» Assigned task:
Leave the pictures aside and copy all the data exactly.
----
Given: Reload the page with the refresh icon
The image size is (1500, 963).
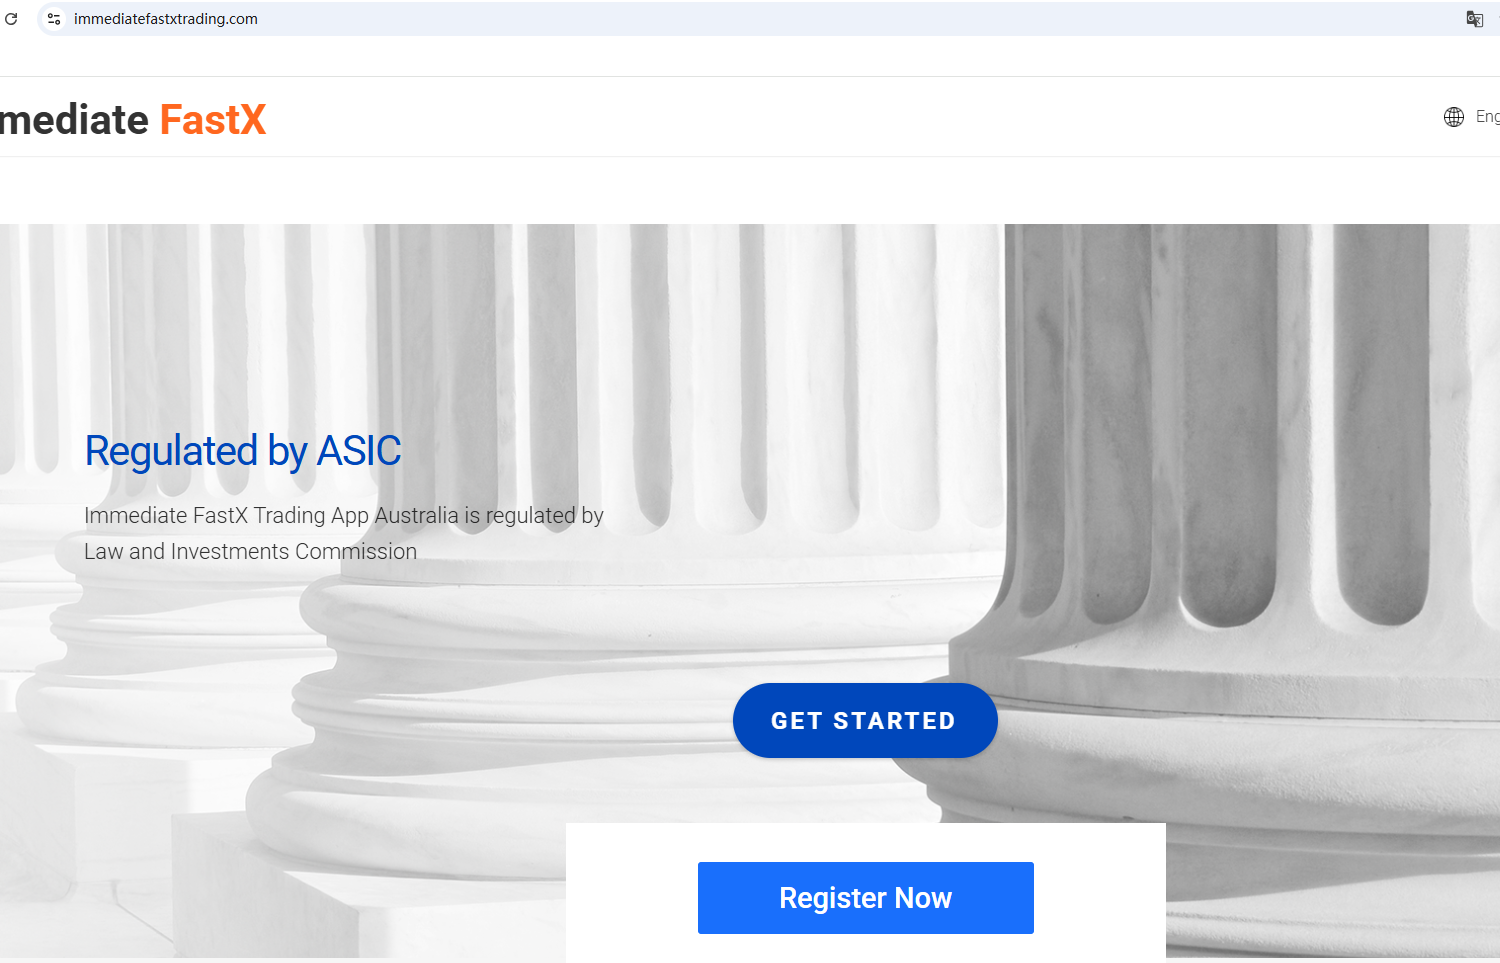Looking at the screenshot, I should click(11, 19).
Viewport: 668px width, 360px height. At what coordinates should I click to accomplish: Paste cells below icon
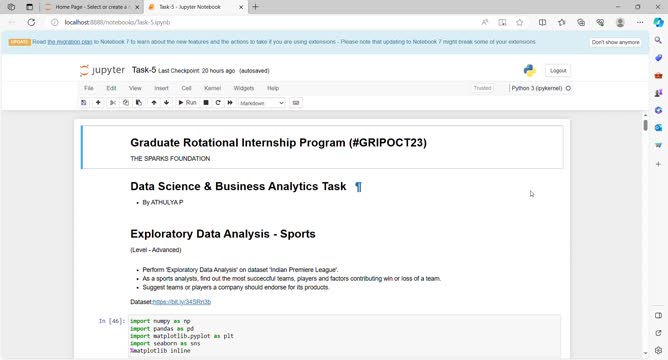tap(138, 103)
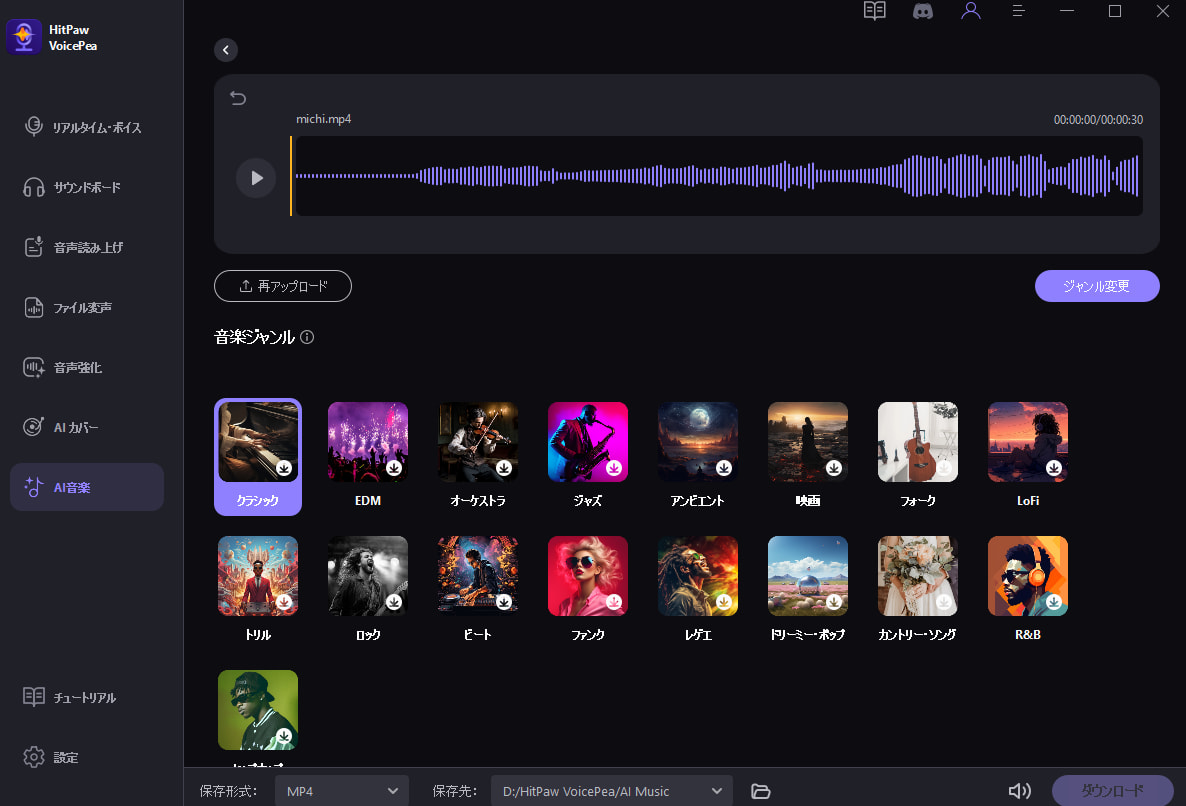The image size is (1186, 806).
Task: Open the File Voice Changer feature
Action: [x=86, y=307]
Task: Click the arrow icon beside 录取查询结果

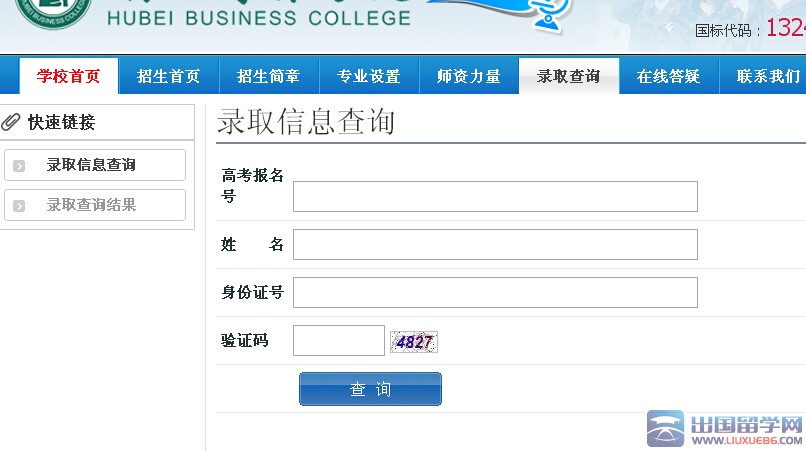Action: click(19, 206)
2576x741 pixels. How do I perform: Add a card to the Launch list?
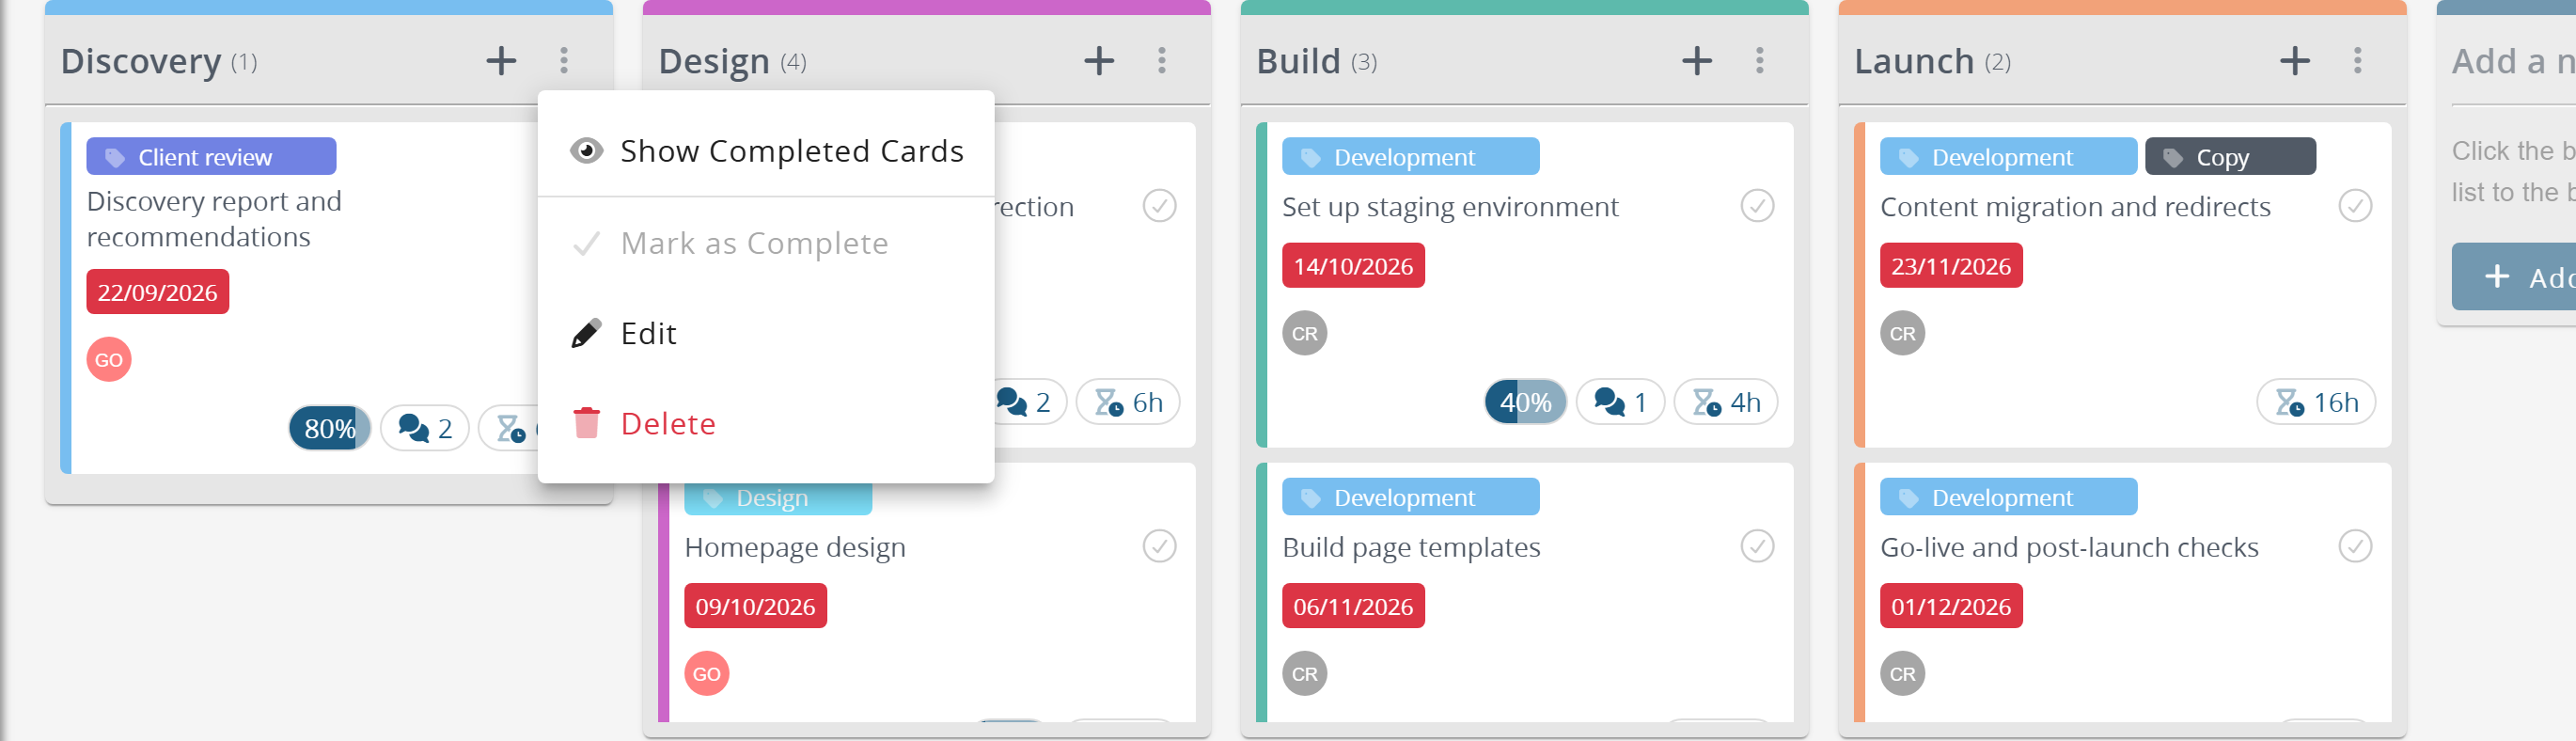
----
» Result below:
Given: Reload the page with the refresh icon
The image size is (1500, 963).
Looking at the screenshot, I should click(11, 19).
Viewport: 668px width, 360px height. At what coordinates should I click to accomplish: Paste cells below icon
tap(138, 103)
The image size is (1186, 806).
Task: Open the File Voice Changer feature
Action: [x=86, y=307]
Task: Click the arrow icon beside 录取查询结果

Action: click(19, 206)
2576x741 pixels. How do I perform: Add a card to the Launch list?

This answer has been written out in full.